I’m at a point in my writing career where I feel a lot like I’ve come to a large intersection and I have a lot of paths I could take and I have to choose on direction before a bear comes out of the woods and eats me. I realize this sounds a little ridiculous, so let me explain. If you clicked here before your morning coffee, get on that please. This might need your focus.
I’m very frequently plagued with mental disorganization when it comes to my writing style. I love to write, it brings me great joy, but I don’t often have good direction with it. Recently in a conversation with one of my best friends, he reminded me that it’s important to just write ONE thing at a time.
This has been hard for me over the last few years, as I often get really distracted or frustrated and essentially just give up. I have four novels in progress, two started in the Spring and Summer of 2010, one that I began mentally composing in the Spring of 2013, and one that I started in Fall 2013. None of them are more than 10,000 words.

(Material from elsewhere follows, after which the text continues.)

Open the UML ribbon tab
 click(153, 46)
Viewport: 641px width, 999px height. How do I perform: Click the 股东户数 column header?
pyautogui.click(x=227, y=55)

There are various reasons I abandoned these works, the first two I stopped writing due to a cross country move, becoming pregnant with my daughter, and general dissatisfaction with my progress. The first two issues were inevitable, but the third could’ve been avoided if I had only written one thing at a time instead of trying to flesh out two ideas at once.
The one I was writing early last year is actually a memoir and recently I’ve picked up writing a different leg of what could be part of that book. Or, I’ll fully admit, I may have started another book. Let’s ignore that little fact though, please. The fourth book, the one I was writing near the end of last year, as a sprint for NaNoWriMo and I was actually really motivated to write it and got a lot accomplished with it. It had some challenging themes though and because it’s was hard for me to write, I sort of abandoned it too.
“It’s really hard to write about things in your life that are attached to really strong emotions.”
– Darcy Thompson, The Louisville Story Project
Since then I’ve become really involved in writing here, on my blog. But as you can see, recently I’ve taken an approach to the site that I don’t think I’m happy with. I’ve written all sorts of product reviews and they’re sort of taking over, which was never the intention of this website. I enjoy doing them, it’s just not something that I want to focus on. I’ll complete the ones I’ve already committed to and I’ll become more diligent in denying offers unless it’s a product I’m dying to try and write about. I was also pressing myself to post five times a week, which to be frank, is just more than I can handle at this point.
Right now I really want to get working on one of these books and finish it, so I can feel the sense of accomplishment in completing something. I want to finish a book. I don’t care if it ever gets read. I don’t care if it ever gets published. What I care about is finishing what I have to say.
Right now I’m not abandoning the blog. In fact, I’m revitalizing it, I’m giving it new energy. My posts will be articles and editorials about my opinions about world events and my experiences in life. If I post twice a week it may be a miracle, but I promise you’ll get one often enough to look forward to the next one. Nick will likely continue to write articles as well and if you want to read more from him, check out Gorgon Reviews (movie reviews every weekday.) My product reviews will still happen, but they’re not my main focus, they’re just the milk on the side of a really good cheesecake. You don’t have to drink it, but it’ll complement the dessert nicely.
In the meantime, excuse me while I pick a direction. I want to write for me. I want to finish my books. I’ll be sharing my progress and possibly even begin posting some writing prompt activities to share with you all. I want to succeed with my goals. My goal right now is that I really just want to write what I feel.